One word. My stomach drops to the floorboard.
Benji:Good??? That’s all you have to say? You leave a mark on my neck like a man with something to prove and all I get is GOOD?
Mickey:Drive to the hotel. Text me when you’re in the room. I’m not having this conversation while you’re behind the wheel.
Benji:Sir yes sir.
Mickey:Don’t start with me.
Benji:Starting. Already started. Can’t be stopped. Driving now. Talk soon.
I put the phone in the cupholder and pull out of the parking lot smiling like an idiot. The drive to the hotel takes six minutes, and I white-knuckle the steering wheel the entire way because my hands are shaking.
I let myself into the room, kick off my shoes, fall onto the bed, and text him.
Benji:I’m in the room. I’m lying on top of the covers fully clothed and I smell like you. The cream is on my hands and your skin is on my shirt and lying here smelling like both of those things at once is doing things to me that the Holiday Inn is not equipped to handle. You know what I keep thinking about?
Mickey:No idea. Tell me.
Benji:Your arms around me in the wheelchair. You held me like you’d been planning that.
Mickey:I had.
Benji:How long?
Mickey:Since the thirst trap this morning. When you sent that photo with the sheets, I decided that the next time I was close enough to touch you, I was holding you in my arms. One way or the other. I spent the whole day thinking about it. Every therapy session. I was thinking about wrapping my arms around you.

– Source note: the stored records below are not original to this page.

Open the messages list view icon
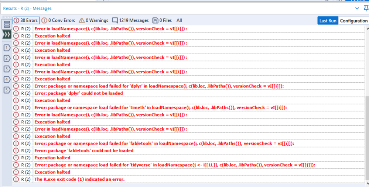 click(7, 24)
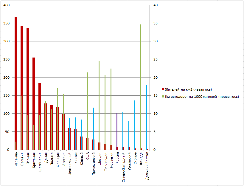Click the green legend marker for Км автодорог

(x=163, y=97)
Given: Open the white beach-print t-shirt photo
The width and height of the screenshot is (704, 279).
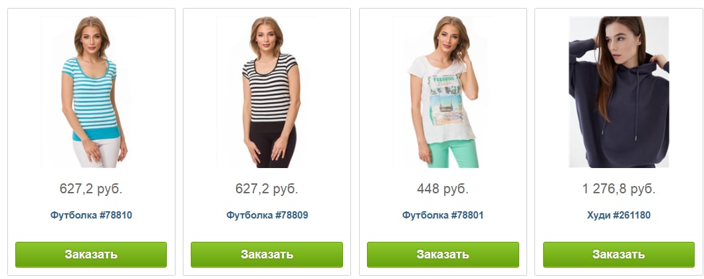Looking at the screenshot, I should (443, 92).
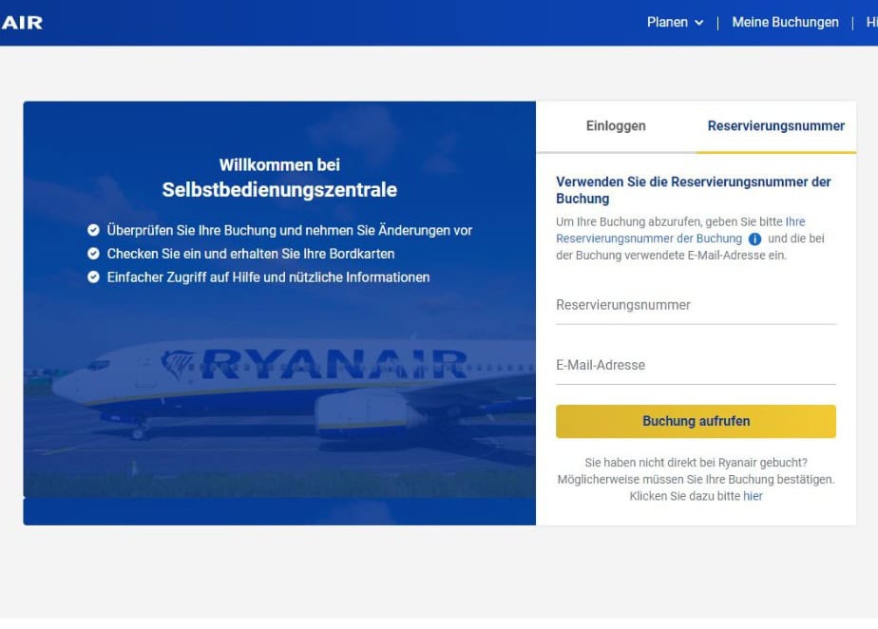The height and width of the screenshot is (629, 878).
Task: Switch to the Einloggen tab
Action: (616, 126)
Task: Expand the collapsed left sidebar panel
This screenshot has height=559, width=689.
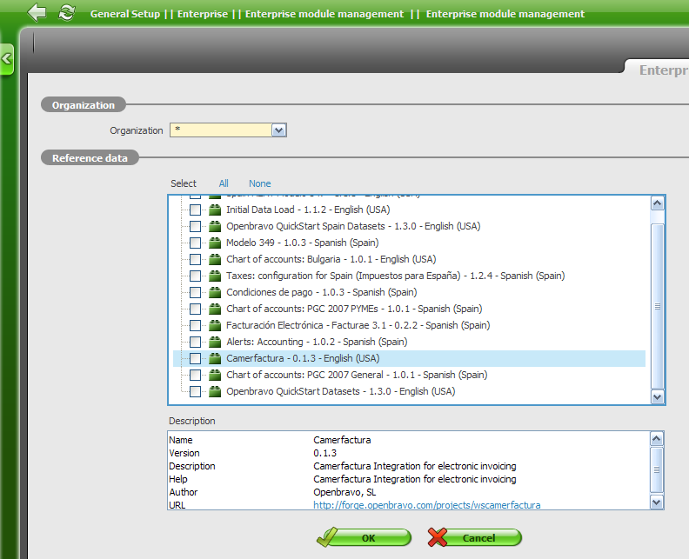Action: 6,59
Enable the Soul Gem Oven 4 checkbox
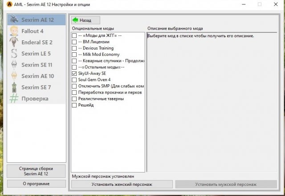This screenshot has height=196, width=285. click(x=74, y=80)
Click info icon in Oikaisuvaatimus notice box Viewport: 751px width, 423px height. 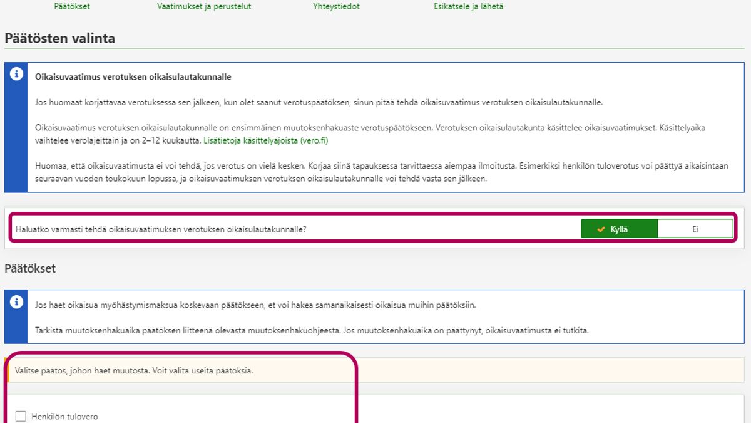click(x=16, y=74)
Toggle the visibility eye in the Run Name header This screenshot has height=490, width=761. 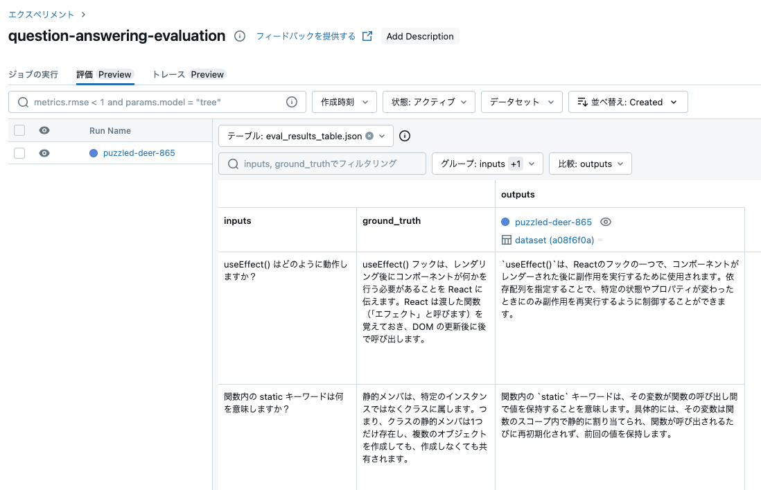(x=44, y=130)
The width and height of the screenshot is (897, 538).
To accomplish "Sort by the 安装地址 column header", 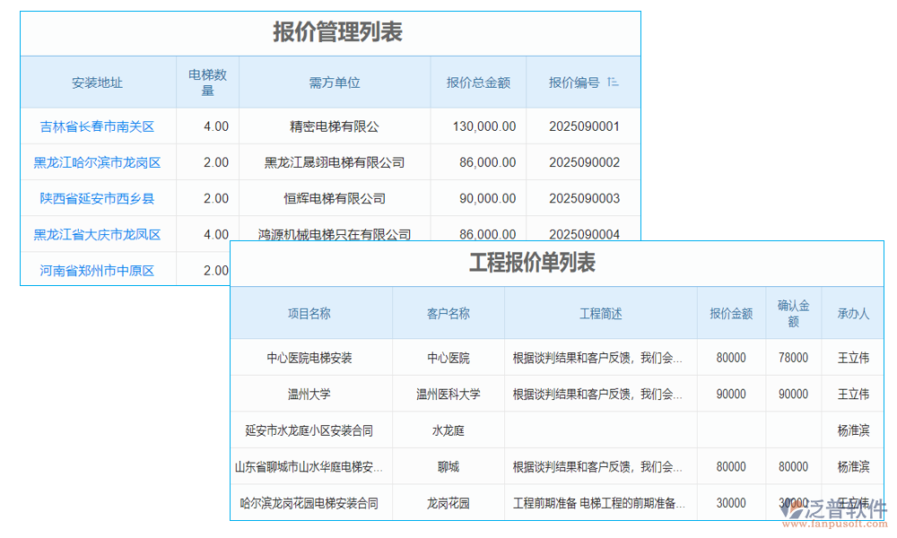I will pyautogui.click(x=99, y=82).
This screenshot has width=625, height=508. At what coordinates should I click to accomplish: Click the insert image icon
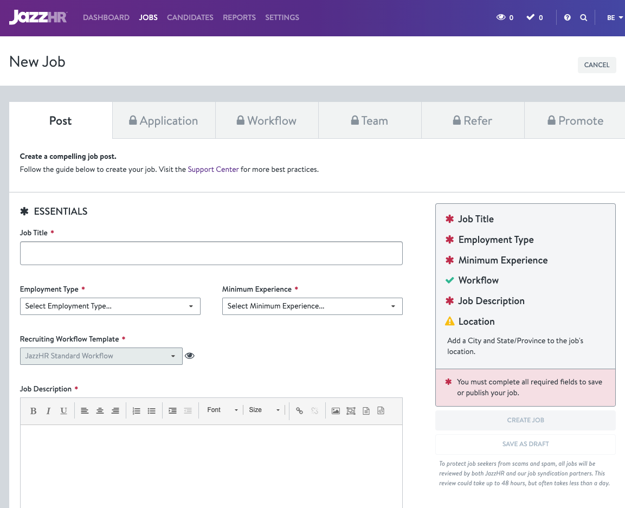pyautogui.click(x=336, y=411)
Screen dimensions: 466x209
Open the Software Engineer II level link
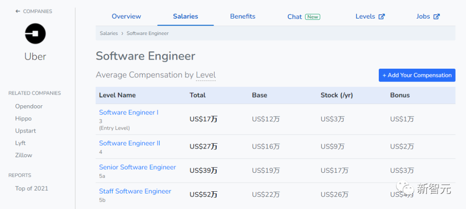tap(129, 143)
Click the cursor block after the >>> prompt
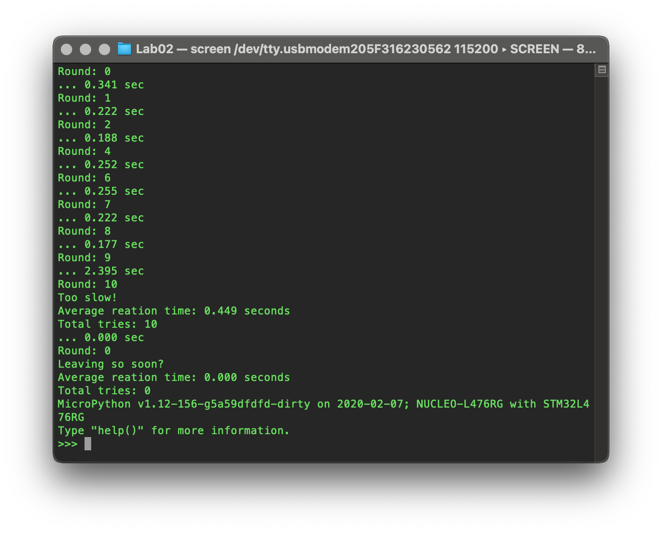Viewport: 662px width, 533px height. 88,444
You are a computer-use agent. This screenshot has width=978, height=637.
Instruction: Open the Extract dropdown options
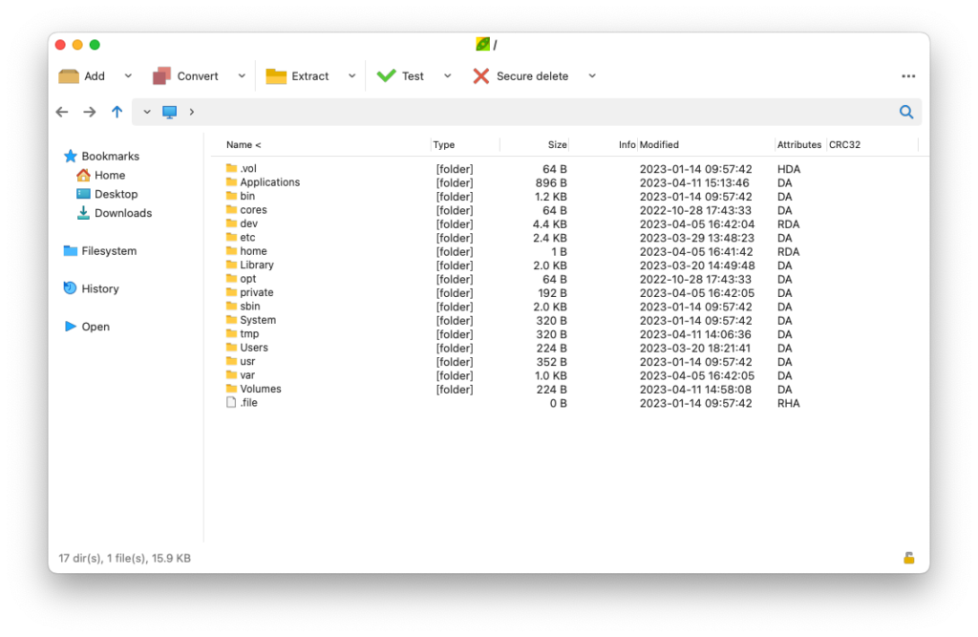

Benji:Stop. I’m going to die in this hotel and they’re going to find me clutching my phone and the cause of death is going to be “sexted to death by a cop in a wheelchair” and it’s going to be on the news and my mother will never recover.
Mickey:Go to sleep, Benji.
Benji:HOW am I supposed to sleep after that?? I’m lying here in a hotel that smells like you and you’re telling me to sleep?
Mickey:I’m telling you to sleep because if you keep texting me right now, I’m going to say things I want to say to your face. Not to your phone.
Benji:Promise?
Mickey:I don’t make promises I can’t keep. You know that about me by now.
Benji:Goodnight, Mickey.
Mickey:Goodnight, Benji. Set an alarm. You’ve got a long drive tomorrow and I need you on the road awake. Not half-asleep thinking about my arms.
Benji:Too late for that. I’ll be thinking about your arms the whole way and there’s nothing you can do about it. So there! Goodnight.
I pull my shirt off and hold it against my face for a second. Cream, his skin, the warm cedar of whatever he puts on after showers. I set it on the pillow next to mine so the smell stays close.
Early the next morning I check out of the hotel before daylight. I text him from the first rest area.
Benji:Heading south. George better not die while I’m gone. Water him twice a week. Don’t let the nurses overwater him. Overwatering is the number one killer of fiddle-leaf figs and I will not lose him to negligence.
Mickey:George is in good hands. I’ll talk to him every morning and tell him his leaves look great. That’s how you keep a plant alive, right?
Benji:That is exactly how you keep a plant alive. You’re a natural.
The interstate stretches south through Florida, the flat highway rolling past palm trees and rest stops and the occasional billboard for personal injury lawyers.
I drive with the windows cracked and the air gets warmer the further south I go. At the halfway point, I stop for gas. While the pump runs, I lean against the car and check my phone.